Chris Rigby, a Harmony Associate, has been researching the reasons why leadership development interventions so rarely ‘stick’. The importance of reflection in the learning process, as identified by Kholb and others, has been proven by Chris’s research as key to supporting improved decision making. However, often due to resource restraints, longer term management development programmes allowing time for practising and demonstrating the benefits of reflection are almost a thing of the past. To bridge that gap Chris has now developed a series of tools and techniques to support structured and faster reflective practice. The following provides some insight into this vital tool.
“Thinking is the hardest work there is….” Henry Ford
Reflection has long been accepted as a key element in how professionals learn. Unfortunately examples of professionals who engage in the process seriously and regularly remain few and far between. Frequently heard excuses include “I don’t have time”, “it’s a waste of time”
or “I’ve got more important things to do?”
. These comments illustrate clearly that the process remains misunderstood and potential outcomes (i.e. more effective behavioural choices) poorly valued.
The Downstream 9+1© model emerged from my research into 17 leadership development programmes. It is a tool to help professionals to reflect-on-action quickly and without the need to meet with a colleague or group.
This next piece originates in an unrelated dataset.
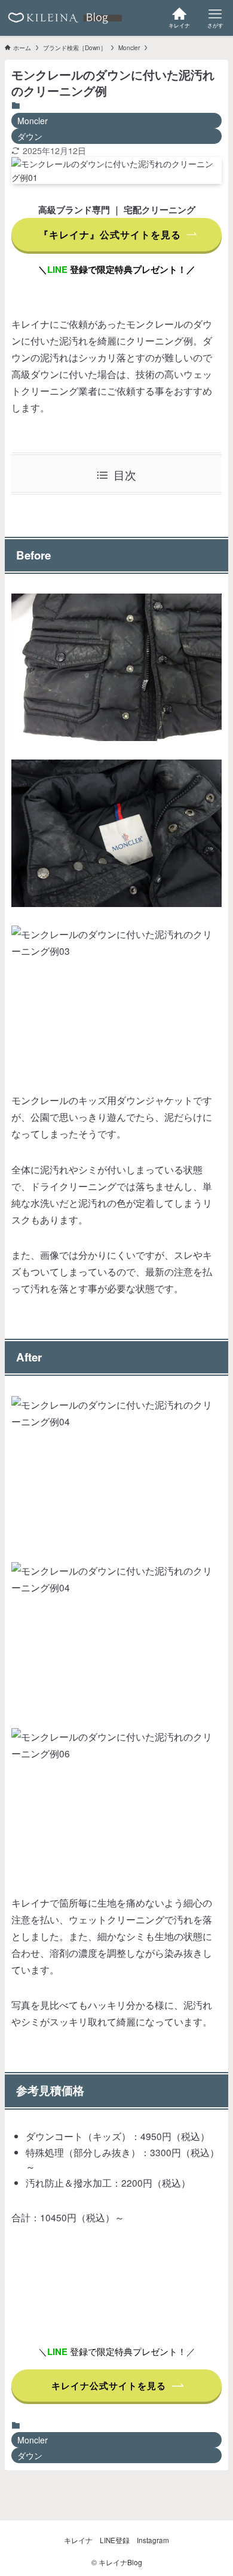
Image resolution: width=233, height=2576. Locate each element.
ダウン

Once familiar with the model, individuals can benefit from speedy reflection.
- Nine questions (each reduced to a key word) are designed to trigger the reflection process
- Any one of these nine questions, on its own, e.g. “what surprised you about what happened?” the key word shorthand being ‘surprised?’, will instantly shift the thinker into retrospective reflection.
- Provided that the participant always asks the +1 question (“so what will you do differently next time?”) new insights and perspectives can emerge within seconds.
Louise, a Local Authority Children’s Care Team Manager, said “I was surprised that I actually didn’t want to send the application for another job; I realised I liked the job I had but not the way I was doing it – I needed to work out a way of doing it differently.”